Someone mentioned partners drinking, this was a big issue for me and one of the many reasons I recently left. I was very much a non drinker as soon as I had the kids, maybe one glass of wine a month and I'd be put to bed giggling! Lots of nasty relationship stuff happened and I hit the wine to block it out - my H <not DH> encouraged this. He was / still is a one - two bottle daily wine drinker and has been since the day I've known him. I'd say functioning alcoholic if I'm honest. Removing myself from him and the temptation to drink has been a huge step forward. I tried numerous times to stop before and he'd always drink and in the end I'd say f'ck it and join in. It was a vicious cycle and one I'm please to be out of. That's what I'm thankful for today actually 🙅‍♀️ I may be in temporary accommodation with my children and uncertain of what lays ahead but I'm sober, thinking straight and getting shit sorted.

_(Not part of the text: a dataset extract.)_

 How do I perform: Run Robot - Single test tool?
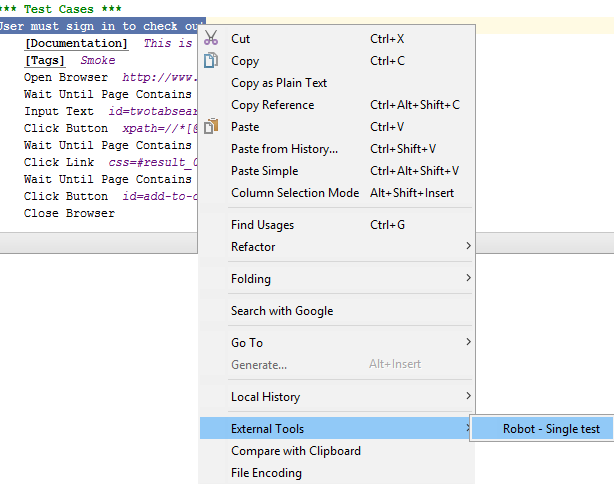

Happy Tuesday to you all, be kind to yourself and always look on the bright side xx

Namechanged12344 · 23/08/2022 08:03

Oh wow @rockbottombird that's amazing you can hear how confident you are about things moving forward even if you are in temp accommodation with your children well done for being brave and taking that step and talking about it on here, much respect to you. I think the way you describe your ex is me but my partner encourages it but then he said last night we have been drinking too much wine but he can just stop for a week and have some at the weekend whereas I'd look for it from midday if I'm not working...so it's better not to at all for me I think. I can only try! I hope you and your children are ok and things work out x

Namechanged12344 · 23/08/2022 08:06

@BunniesBunniesBunnies thank you for your post above, really helping me right now about how alcohol is supposed to relax you and it's society that says it's fine do it to fit in etc but I'm pretty sure my health is suffering in more ways than one. I just feel like a bit of a failure each time I have a blip.